И объяснил монаху дорогу совсем просто и коротко, вернув перстень на место, сказал номер дома. Так монах оказался в доме Харисиуса Декономуса, на Нижней Беккерштрассе, в квартире своего земляка, приходского священника сербской церкви на Штейергофе и цензора книг, Атанасия Димитровича Секереша. В квартиру он поднялся по деревянной лестнице, оставлявшей эхо его шагов в закрытых пространствах под ней. Окна квартиры выходили во двор, целиком занятый одним-единственным стволом грецкого ореха, последние листья с которого влетали в окна или, подобно крупным птицам, громко обрушивались с верхушки дерева, сбивая в падении другие листья, еще более тяжелые. Священник церкви Святого Георгия в Вене, цензор Секереш встретил гостя, стоя в небольшой гостиной, закрытой четырехстворчатыми дверями, с зеркалами вместо стекол, с ручками в виде колодок скрипичных смычков, что свидетельствовало о том, что некогда комната служила для музицирования. Сейчас она была полна книг и рыжей шерсти.

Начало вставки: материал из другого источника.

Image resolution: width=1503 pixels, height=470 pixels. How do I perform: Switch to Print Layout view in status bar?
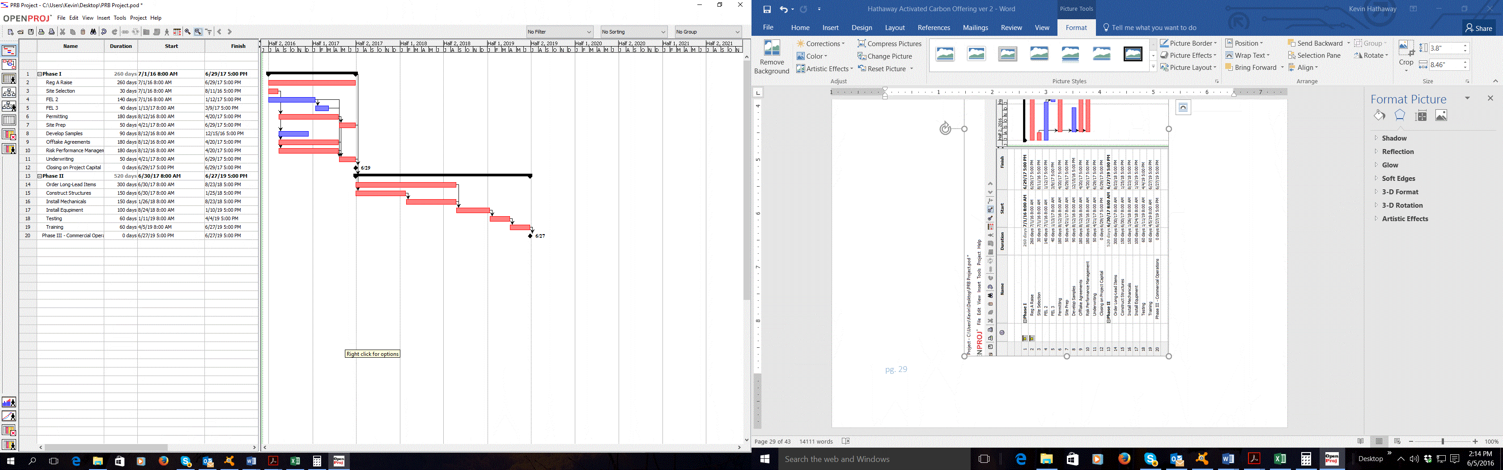(x=1379, y=441)
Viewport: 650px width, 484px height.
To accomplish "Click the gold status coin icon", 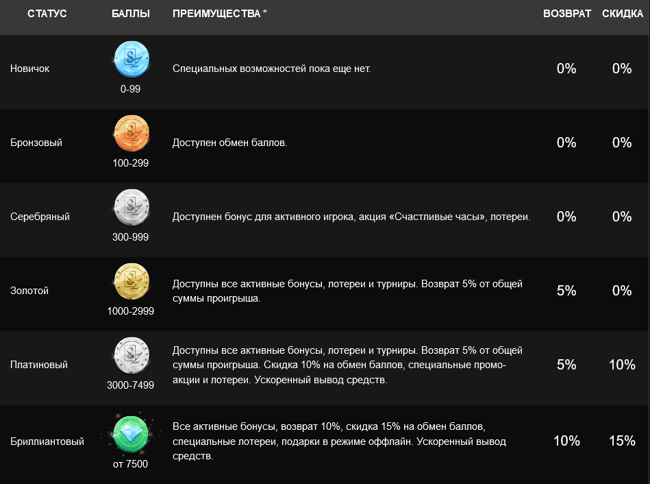I will [132, 281].
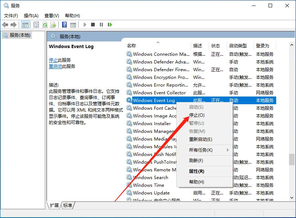Image resolution: width=296 pixels, height=218 pixels.
Task: Click the refresh icon in the toolbar
Action: [x=45, y=25]
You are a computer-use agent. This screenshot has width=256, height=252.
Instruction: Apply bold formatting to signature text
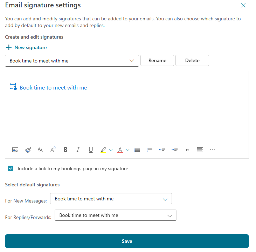coord(65,150)
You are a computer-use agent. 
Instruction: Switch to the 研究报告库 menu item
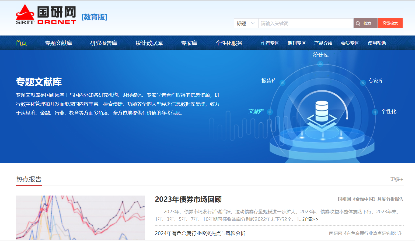(x=104, y=43)
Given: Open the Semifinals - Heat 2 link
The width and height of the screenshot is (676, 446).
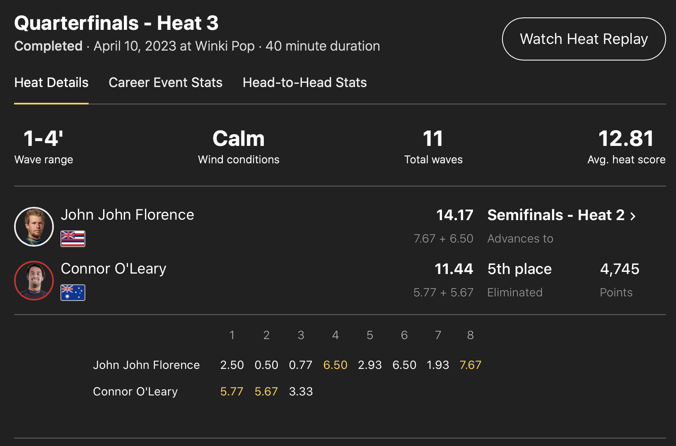Looking at the screenshot, I should point(555,215).
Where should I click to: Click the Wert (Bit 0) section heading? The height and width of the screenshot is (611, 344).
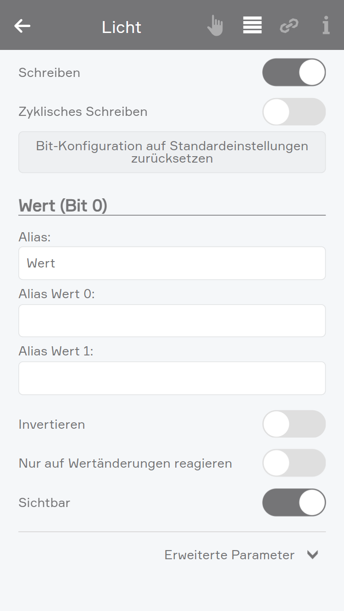(63, 206)
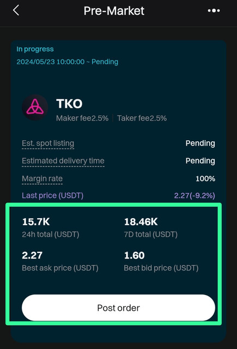The image size is (237, 349).
Task: Tap the Pre-Market page title
Action: [x=114, y=11]
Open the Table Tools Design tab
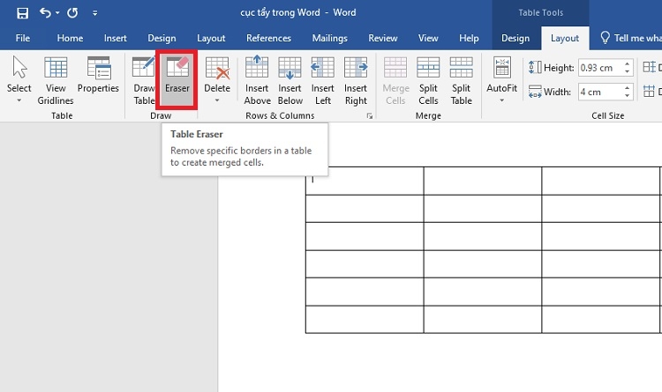The image size is (662, 392). (x=515, y=39)
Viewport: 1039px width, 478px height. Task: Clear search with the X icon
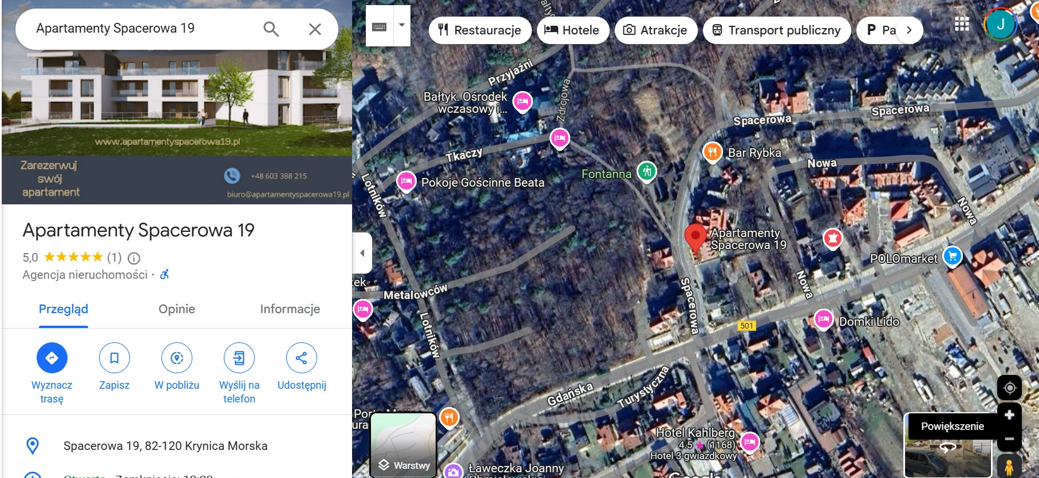(315, 29)
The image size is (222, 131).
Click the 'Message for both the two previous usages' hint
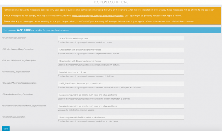pyautogui.click(x=76, y=110)
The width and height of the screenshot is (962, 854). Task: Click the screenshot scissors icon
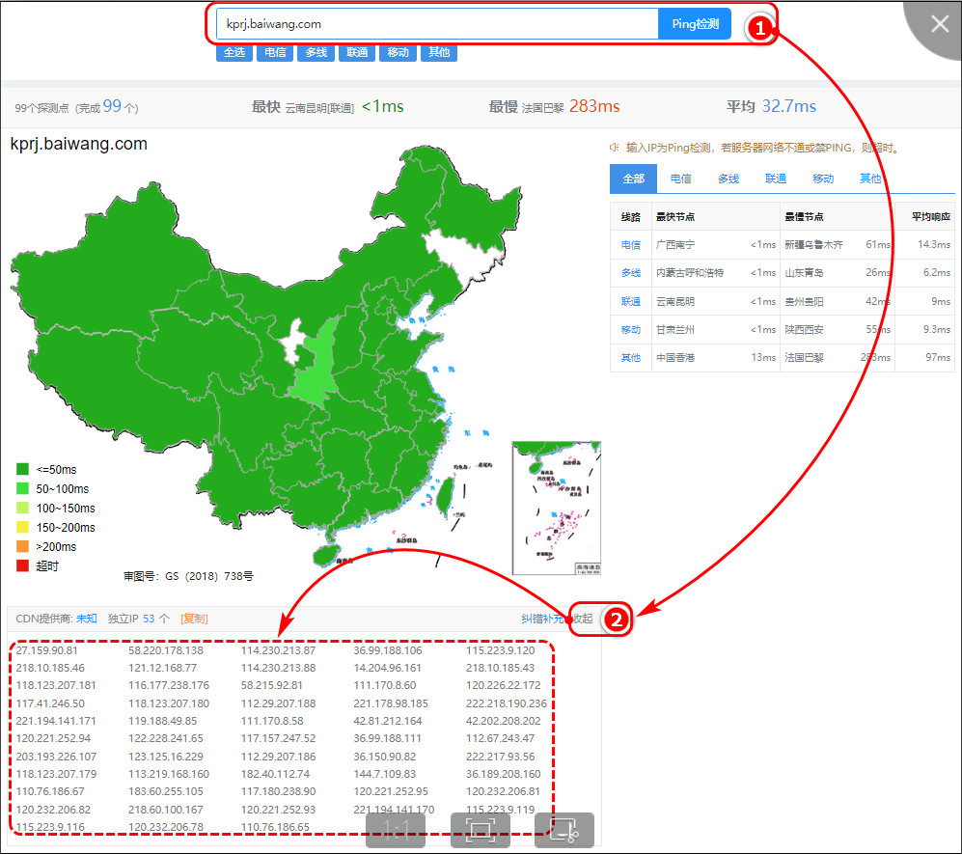(x=564, y=830)
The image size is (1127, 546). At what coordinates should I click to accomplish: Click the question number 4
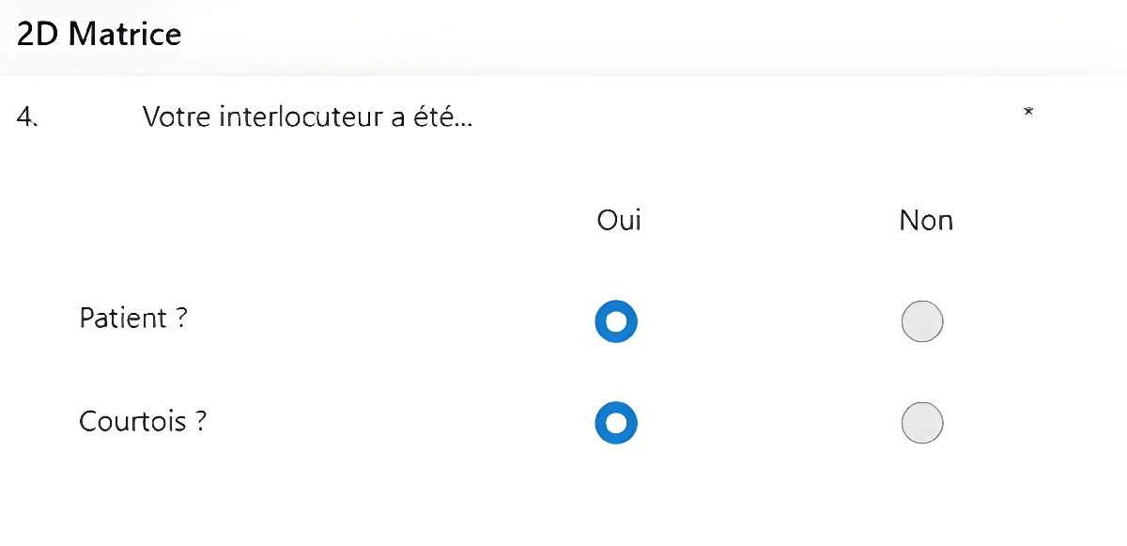[x=27, y=117]
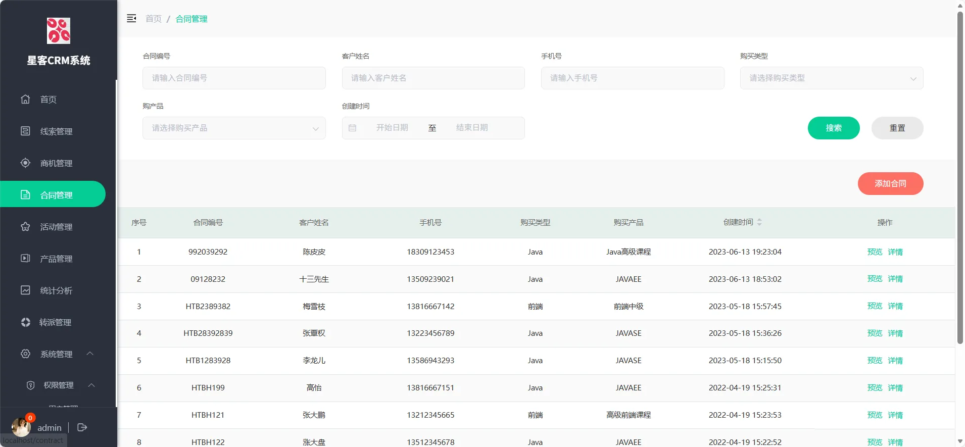
Task: Click the 添加合同 button
Action: [890, 183]
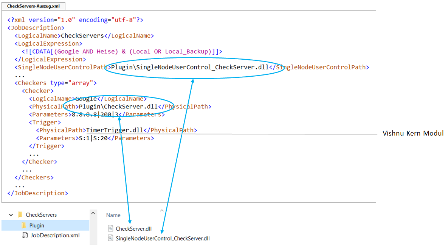Click the CheckServers text in LogicalName tag
This screenshot has height=250, width=448.
(x=82, y=36)
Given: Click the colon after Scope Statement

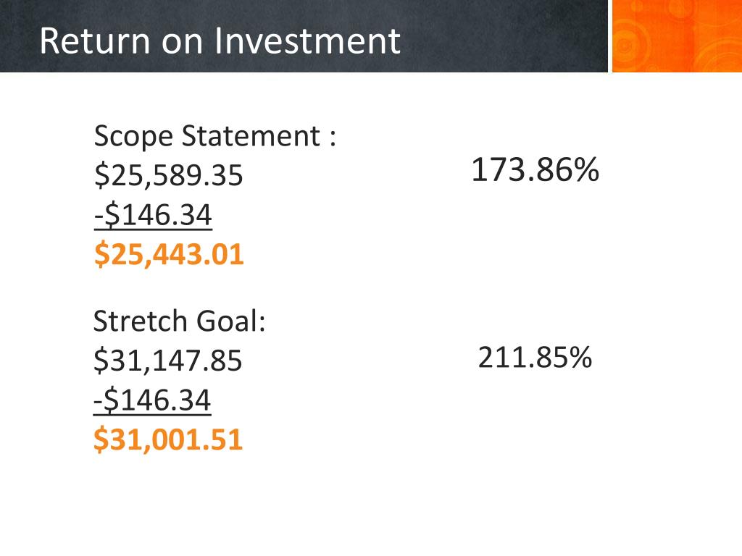Looking at the screenshot, I should tap(333, 138).
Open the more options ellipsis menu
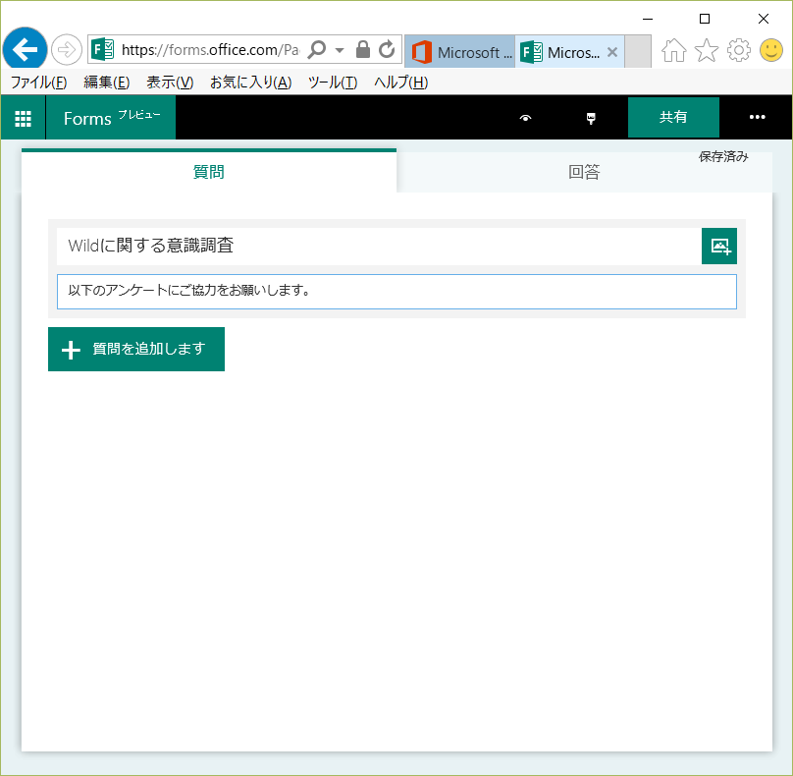The image size is (793, 776). (x=757, y=118)
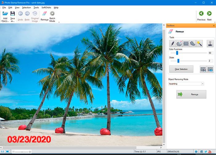Go to the Previous image
Screen dimensions: 216x155
(x=201, y=16)
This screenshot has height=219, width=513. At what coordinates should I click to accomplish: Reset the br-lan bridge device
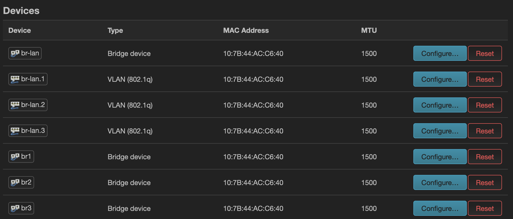coord(485,53)
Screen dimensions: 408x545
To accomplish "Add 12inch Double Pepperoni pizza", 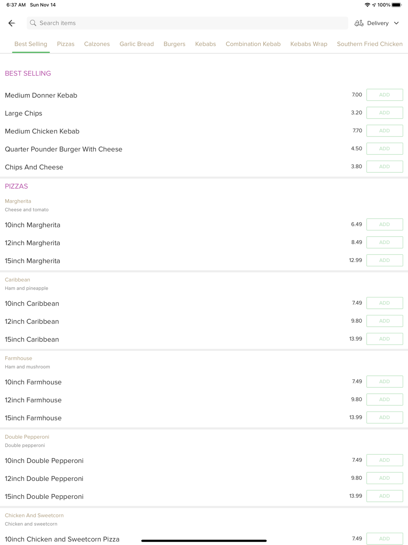I will [x=384, y=478].
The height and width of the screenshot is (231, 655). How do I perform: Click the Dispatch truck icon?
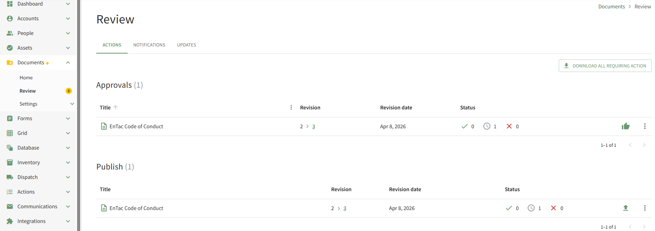click(10, 177)
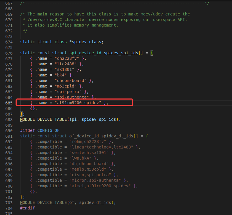Click the "atmel,at91rm9200-spidev" compatible string
The image size is (232, 215).
[101, 186]
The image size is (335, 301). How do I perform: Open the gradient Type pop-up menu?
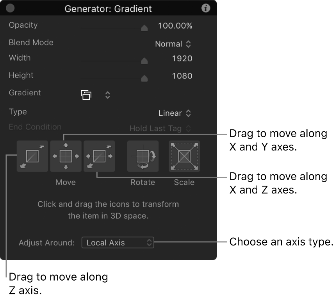(175, 113)
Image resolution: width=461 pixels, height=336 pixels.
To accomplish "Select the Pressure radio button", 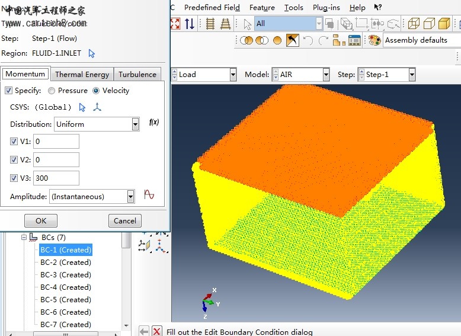I will pos(52,91).
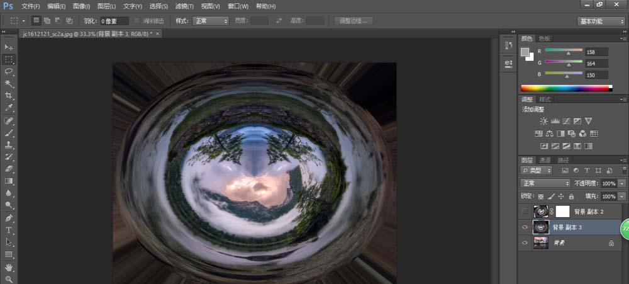Click the 羽化 feather input field
The width and height of the screenshot is (629, 284).
[x=114, y=21]
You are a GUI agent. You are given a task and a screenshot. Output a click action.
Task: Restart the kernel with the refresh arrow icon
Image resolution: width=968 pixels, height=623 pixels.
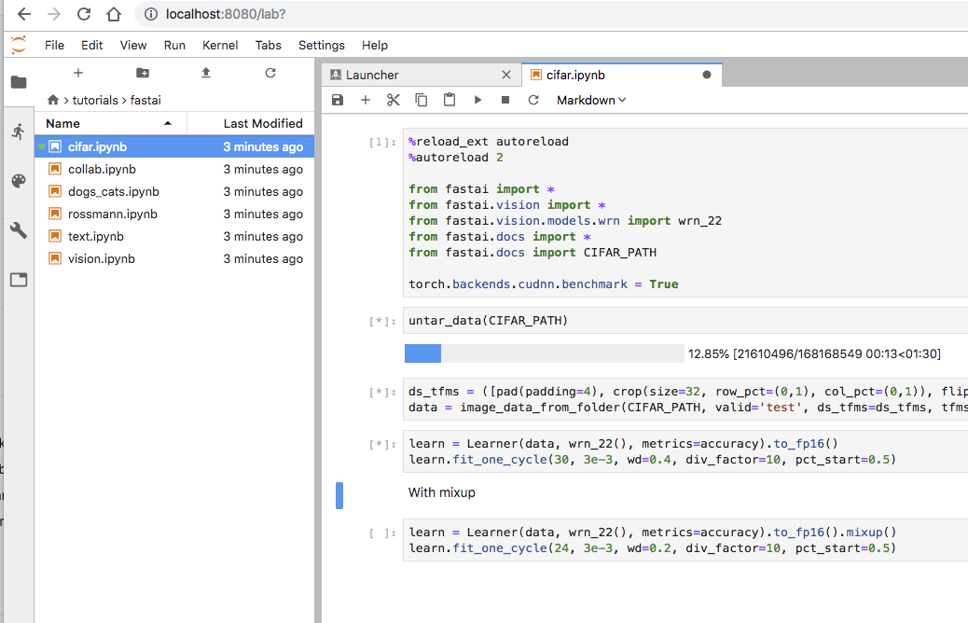click(533, 100)
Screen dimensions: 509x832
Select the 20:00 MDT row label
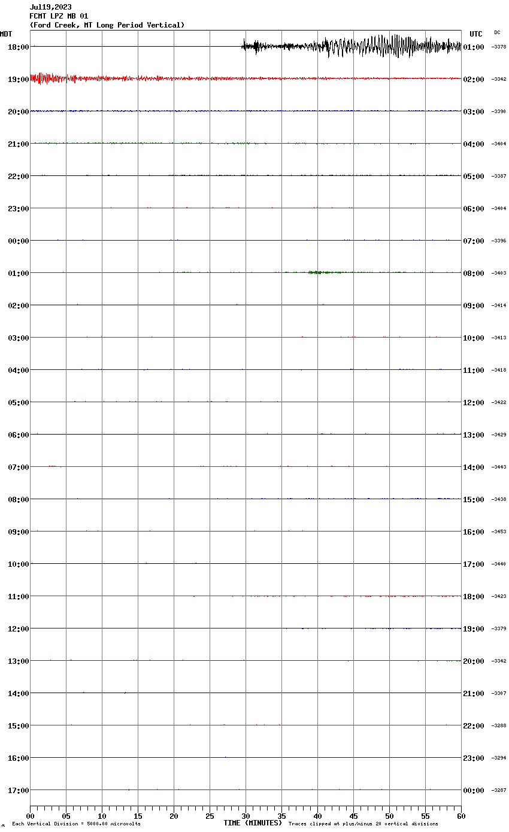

Шерсть была повсюду: на оттоманках, на коврах и на спине хозяина, по которой ниспадала огромная рыжая грива, нередко пропитанная табачным дымом, который цензор с удовольствием сгонял в крупные завитки на лбу, похожие на узор из медной проволоки.
Он протянул гостю руку с обкусанными ногтями, напоминающими точно такие же узкие изглоданные зубы. Он стоял посреди комнаты и держал левой рукой одновременно трубку и пояс, рассекающий живот, как дорога — горы. Глаза его были бесцветными и глубокими, глубже комнаты, и глубина эта вела к неизвестному дну где-то снаружи, в просторе вне дома, где мрак погружался в травы. Как будто глаза не грузного человека, коим, несомненно, был цензор Секереш… У него была репутация гурмана, и нередко он разборчиво выписывал для друзей на белых салфетках длинные меню, которые достаточно было отдать трактирщикам, чьи имена цензор указывал в каждом рецепте, чтобы салфетка превратилась в настоящий пир.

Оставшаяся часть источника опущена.